The article appeared to be an extract from a book about "royal progresses", where the court, with all its baggage and hundreds of attendants, would visit (or descend upon) a member of the gentry, at some cost to the host.


Bryson again:

"But his daughter Elizabeth cannily saw that it was much cheaper to visit others and let them absorb the costs of her travels, so she resurrected the venerable practice of making annual royal progesses." (p68)


Elsewhere I read that these progresses actually left her out of pocket, so I suspect Uncle Bill of interpolating somewhat.

However, I did finally find reference to that very incident - in an official site called The History Of Parliament Online:

"Elizabeth twice visited Puckering’s ‘poor hermitage’ at Kew, where her entertainment in 1595 was ‘great and costly’. Puckering gave her a fan (its handle garnished with diamonds), a jewel valued at £400, and a pair of virginals. The Queen ‘to grace his lordship the more ... took from him a salt, a spoon, and a fork of fair agate’. In the same year Puckering complained that serving her as lord keeper was costing him £1,000 a year, that the job had no residential accommodation, and that he had never been paid for being Speaker, which had cost him £2,000 in losses from his law practice. He claimed £400 was due, as each Parliament had lasted two sessions, but the suggestion that he had not been paid was, in fact, false, as his fee had gone to cancel a debt he owed the Crown."
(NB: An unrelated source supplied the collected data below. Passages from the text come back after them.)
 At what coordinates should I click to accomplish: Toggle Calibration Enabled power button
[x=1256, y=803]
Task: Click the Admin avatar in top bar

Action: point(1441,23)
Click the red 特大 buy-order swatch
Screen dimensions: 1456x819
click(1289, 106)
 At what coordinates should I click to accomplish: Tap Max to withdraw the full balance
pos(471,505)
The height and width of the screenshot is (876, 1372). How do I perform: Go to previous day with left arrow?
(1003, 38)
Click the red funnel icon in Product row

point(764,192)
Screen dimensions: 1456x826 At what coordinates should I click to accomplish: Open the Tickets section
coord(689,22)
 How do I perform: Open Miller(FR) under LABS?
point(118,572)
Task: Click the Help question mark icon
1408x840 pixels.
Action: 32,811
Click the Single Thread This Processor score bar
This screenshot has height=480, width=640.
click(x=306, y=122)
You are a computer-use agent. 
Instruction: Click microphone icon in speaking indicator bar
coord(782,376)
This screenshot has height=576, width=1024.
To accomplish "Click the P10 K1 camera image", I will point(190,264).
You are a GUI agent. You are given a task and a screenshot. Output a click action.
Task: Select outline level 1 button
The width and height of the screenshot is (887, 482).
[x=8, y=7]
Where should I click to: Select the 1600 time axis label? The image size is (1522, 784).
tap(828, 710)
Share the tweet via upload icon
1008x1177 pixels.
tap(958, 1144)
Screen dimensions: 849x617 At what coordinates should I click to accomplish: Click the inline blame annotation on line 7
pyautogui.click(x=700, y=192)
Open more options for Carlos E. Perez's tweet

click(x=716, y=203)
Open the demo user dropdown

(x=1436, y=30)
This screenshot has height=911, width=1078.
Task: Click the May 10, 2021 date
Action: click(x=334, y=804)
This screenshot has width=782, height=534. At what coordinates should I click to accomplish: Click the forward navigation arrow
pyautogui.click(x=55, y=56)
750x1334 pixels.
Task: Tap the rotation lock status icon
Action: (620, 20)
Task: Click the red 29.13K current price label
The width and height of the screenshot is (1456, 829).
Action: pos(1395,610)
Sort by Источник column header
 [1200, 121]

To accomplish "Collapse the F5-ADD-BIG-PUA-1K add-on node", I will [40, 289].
 In fact, Puckering was apparently a self-made man, who rose through the ranks from a legal profession to eventually become a man of fortune and the Speaker of the Parliament.  He wasn't exactly crying poor mouth...  well actually he was, judging by the comments above.  But he certainly was a man of means.  He left estates in four counties, and was buried in Westminster Abbey.

And yes, clearly Uncle Bill was heightening the story for effect (I bet he tells whoppers around the campfire).  Elizabeth did take, but not in the manner Bryson depicted; I suspect any more details found would put the incident in even more realistic a context.

It does rather sound like I'm defending royalty, doesn't it?  Whoops.  And I'm just as guilty as Bryson of incomplete referencing.  Well I had them here somewhere...


...Here's Bryson's notes (such as there are); the magazine was May 2003; the book was Royal Court and Progresses, by Alison Sim.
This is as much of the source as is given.